As CTO of ONIS Solutions, David Ramsey is at the forefront of the big data movement. With a passion for technology and nuanced view on the subject given his work in Africa, in this episode David shares how he expects data to change our lives in the future.

Citing industry examples such as food and transportation, David’s optimistic vision of the future imagines how data collection creates jobs and enables high net creativity.  


David Ledgerwood
David Ledgerwood
· 18 min

Transcript

Ledge: Hey, David. Really cool to have you on. Thanks for joining us.

David: Thanks, Ledge. It’s my pleasure to be here.

Ledge: Could you give two or three minute background story; you, your work, and what you’re into it, just so the listeners can get to know you a little bit?

David: Absolutely. Currently CTO of ONIS Solutions, that’s O-N-I-S not O-N-U-S. We’re a data and a telco-focused SI. We are driving towards AI implementation in the telco segment.

I came to this in a very indirect fashion. I was CEO of Jadora. It was a carbon offset company in the Democratic Republic of Congo, of all places. We were trying to create carbon offsets and sell them on the voluntary and involuntary market.

Of course, we ran into crazy political situations lately and we had the untimely passing of our CEO, Don Tuttle.

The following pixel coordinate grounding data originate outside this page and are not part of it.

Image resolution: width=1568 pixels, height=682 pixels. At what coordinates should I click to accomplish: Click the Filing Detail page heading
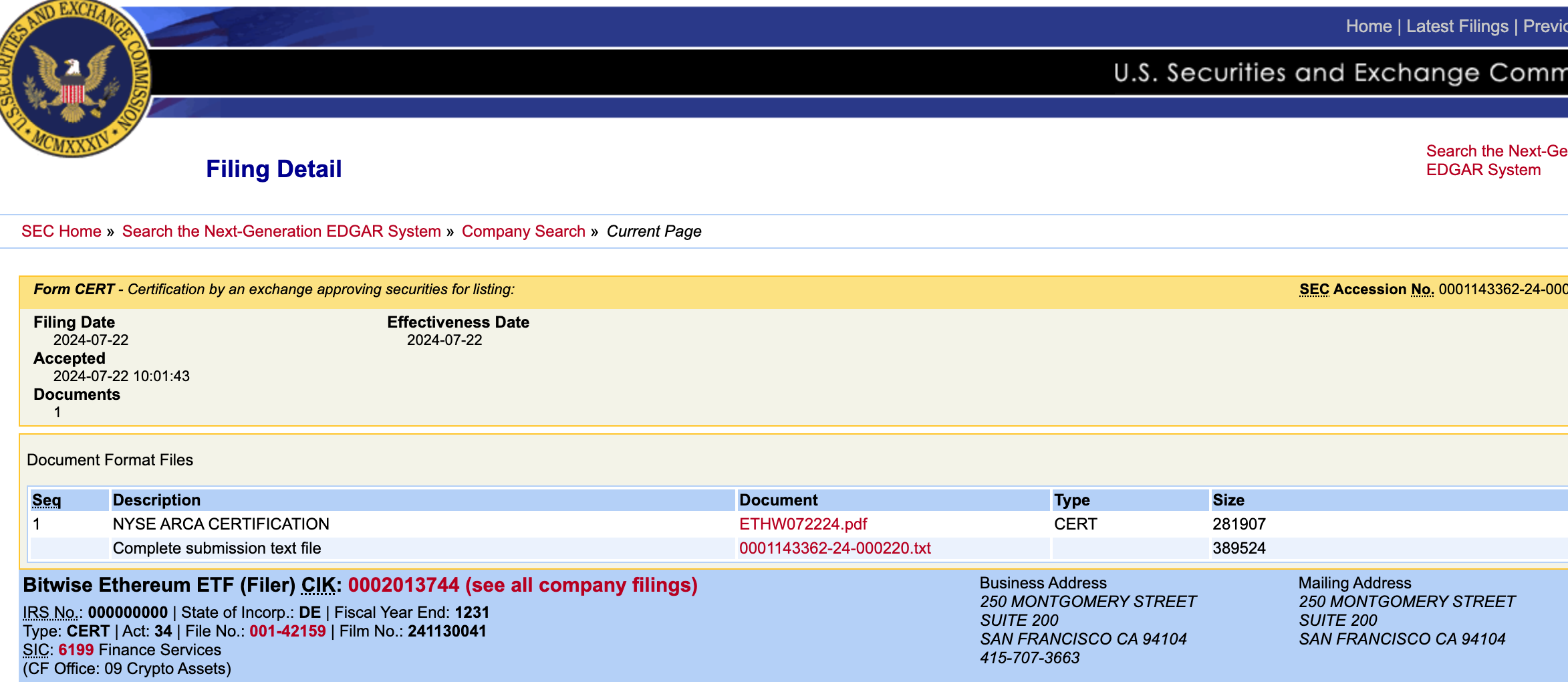pyautogui.click(x=273, y=169)
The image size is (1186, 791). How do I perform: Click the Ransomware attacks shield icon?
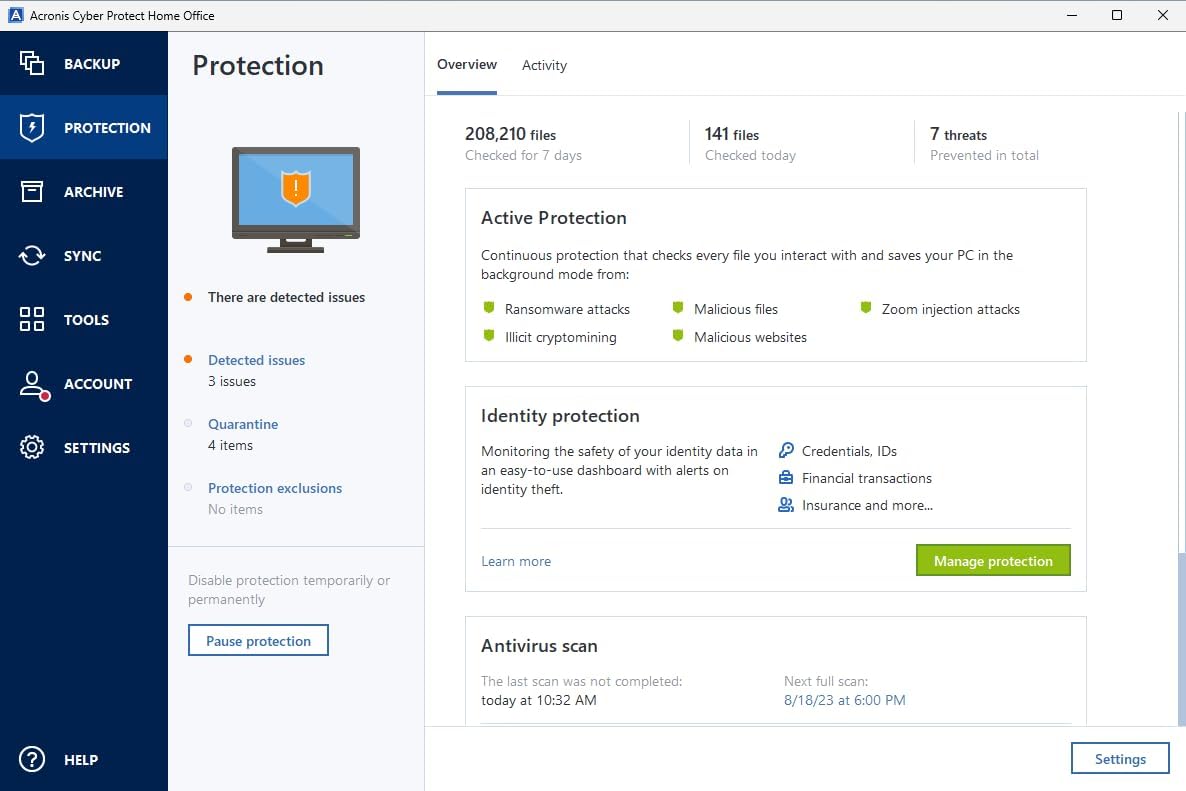pos(489,308)
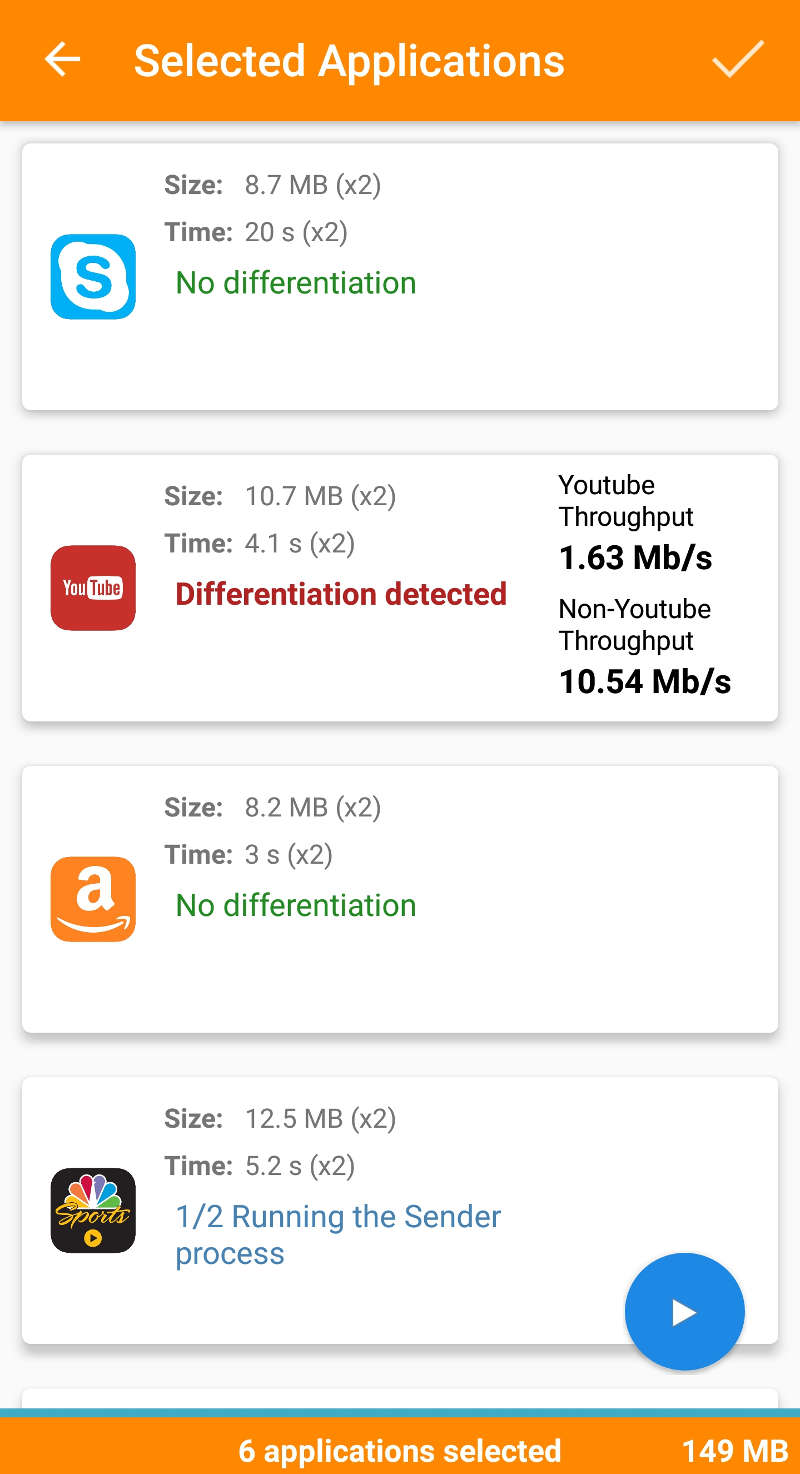Tap the YouTube app icon
The width and height of the screenshot is (800, 1474).
(93, 588)
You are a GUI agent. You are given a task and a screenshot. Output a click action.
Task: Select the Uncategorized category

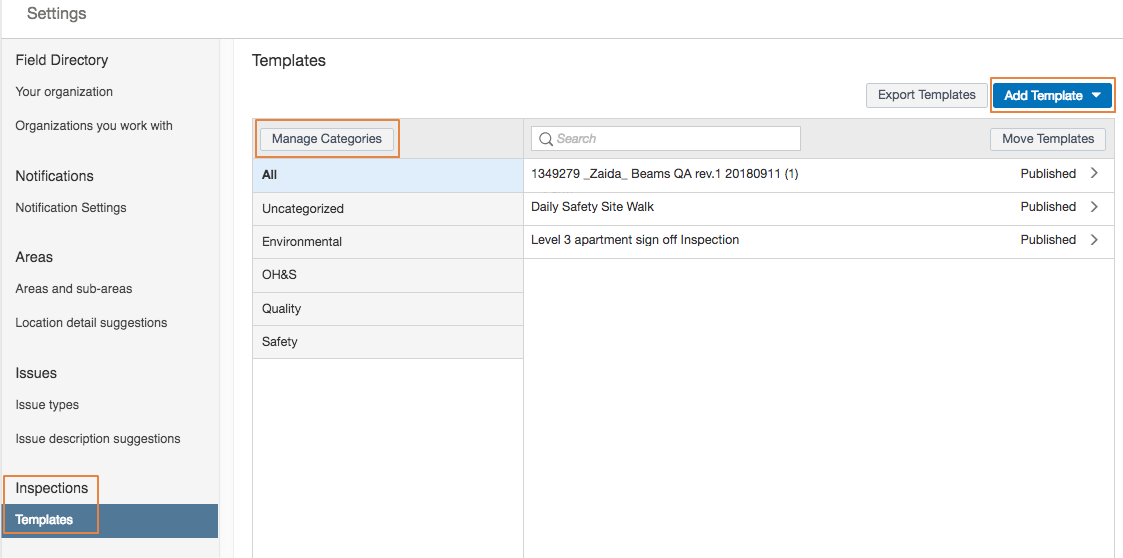pos(387,209)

It was untimely but it was a fantastic experience and one a lot of people don’t have. I spent a lot of time in country and a lot of time here. I spent some time at Microsoft. My last role was, I ran OEM sales out of Dubai. So I got to see the higher part of the disposable income in Africa and some of the very bottom poverty levels. It was a life changing experience, to be honest.

Had a tour duty also at HPE and AT&T Wireless. My formal background in education is PhD in Chemical Engineering at the University of Texas.

Ledge: Fantastic. Very cool experience at a worldwide there, where you learned so much about just different cultures and that tech ecosystem across the board.

David: Absolutely. It’s driving where my passion is today. I’ve always had a passion for technology, but when you see the segment of people that just simple things changed not just a life but a family, it really drives where you want to spend the next …, the next things you’re doing too.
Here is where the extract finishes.